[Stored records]
==================================================

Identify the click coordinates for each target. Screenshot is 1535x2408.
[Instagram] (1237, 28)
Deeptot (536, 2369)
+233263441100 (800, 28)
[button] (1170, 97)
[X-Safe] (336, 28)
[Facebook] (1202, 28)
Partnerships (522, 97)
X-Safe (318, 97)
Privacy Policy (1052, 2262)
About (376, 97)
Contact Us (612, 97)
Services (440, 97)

==================================================

--- How to complete this task ---
Starting at the line that contains "Partnerships (522, 97)", write out every line through the last one in the data above, exactly as it stands.

--- Solution to this task ---
Partnerships (522, 97)
X-Safe (318, 97)
Privacy Policy (1052, 2262)
About (376, 97)
Contact Us (612, 97)
Services (440, 97)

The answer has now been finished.